Its designers are turning from 2-dimensional transistor switches (the basic building block of the information age) to a third dimension to find more room. Intel said yesterday that the new process allows chips to run 37% faster in low voltage applications (like iPhones and iPads), while power consumption drops 50%.
This exciting news is significant because it means the world’s largest chip maker (see yesterday’s blog about the industry) is not slipping from the pace of doubling the number of transistors etched onto a sliver of silicon every 2 years, a phenomenon known as Moore’s Law.
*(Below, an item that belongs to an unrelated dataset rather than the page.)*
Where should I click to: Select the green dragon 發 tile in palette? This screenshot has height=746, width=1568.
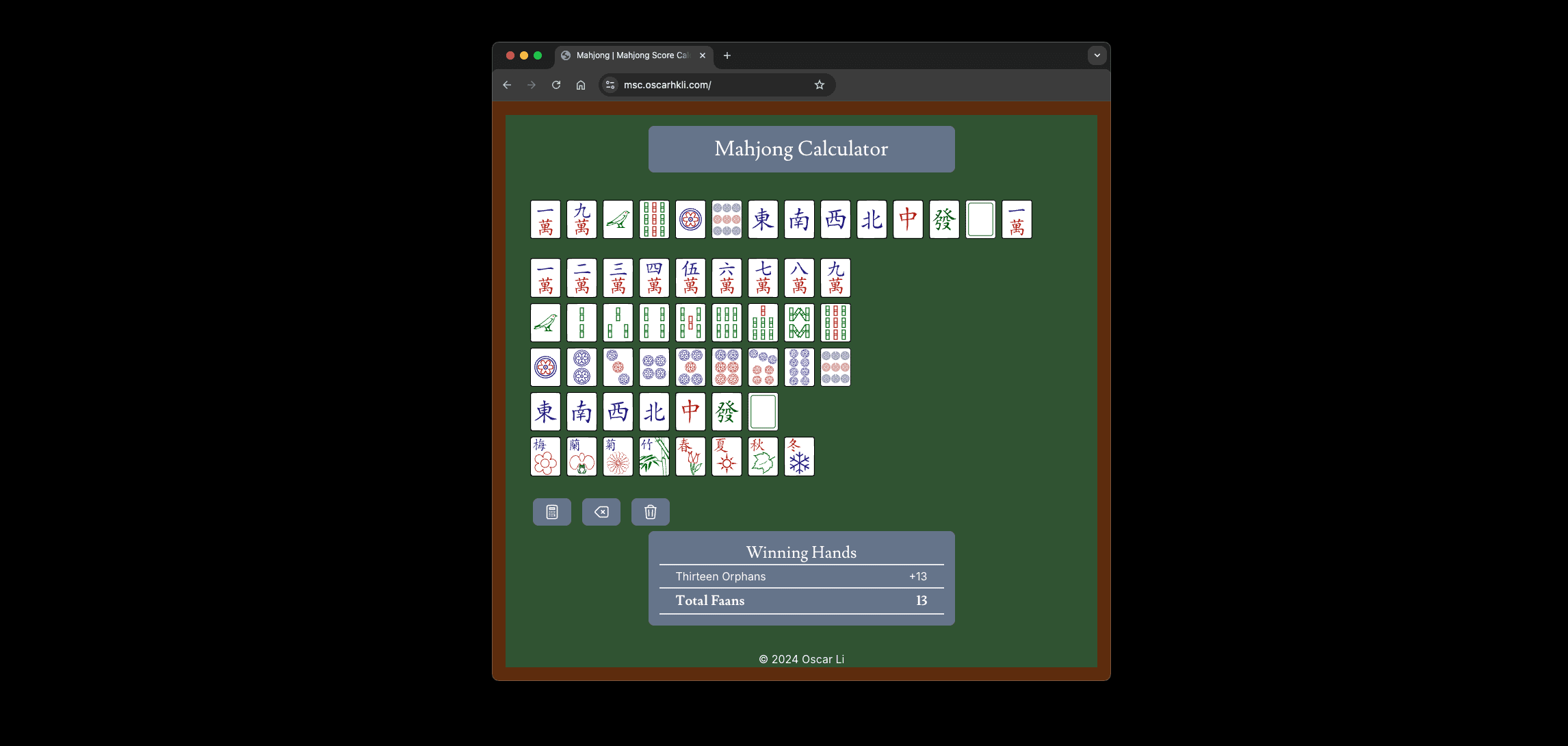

This “law”, named after Intel’s co-founder, has set the computer industry apart from other manufacturing because it continued to improve at an accelerating rate.
Intel currently uses a photolithographic process to make a chip and the current generation is called a 32 nanometer chip. (By comparison a human red blood cell is 7,500 nanometers in width). “Intel is on track for 22 nanometer manufacturing later this year”, says the scientist in charge of the project. By 2015, the firm is on target to make chips in a 10 nanometer generation.
Being first out with the 3-D chip technology gives Intel a full generation lead over competitors, but it does not guarantee success in a fast-changing consumer products market where “ultra-low power” chips are critical in consumer products.
Discussion questions:
1. Why is Moore’s Law a critical part of the chip industry?
2. What is Intel’s gamble in developing the 3-D chip?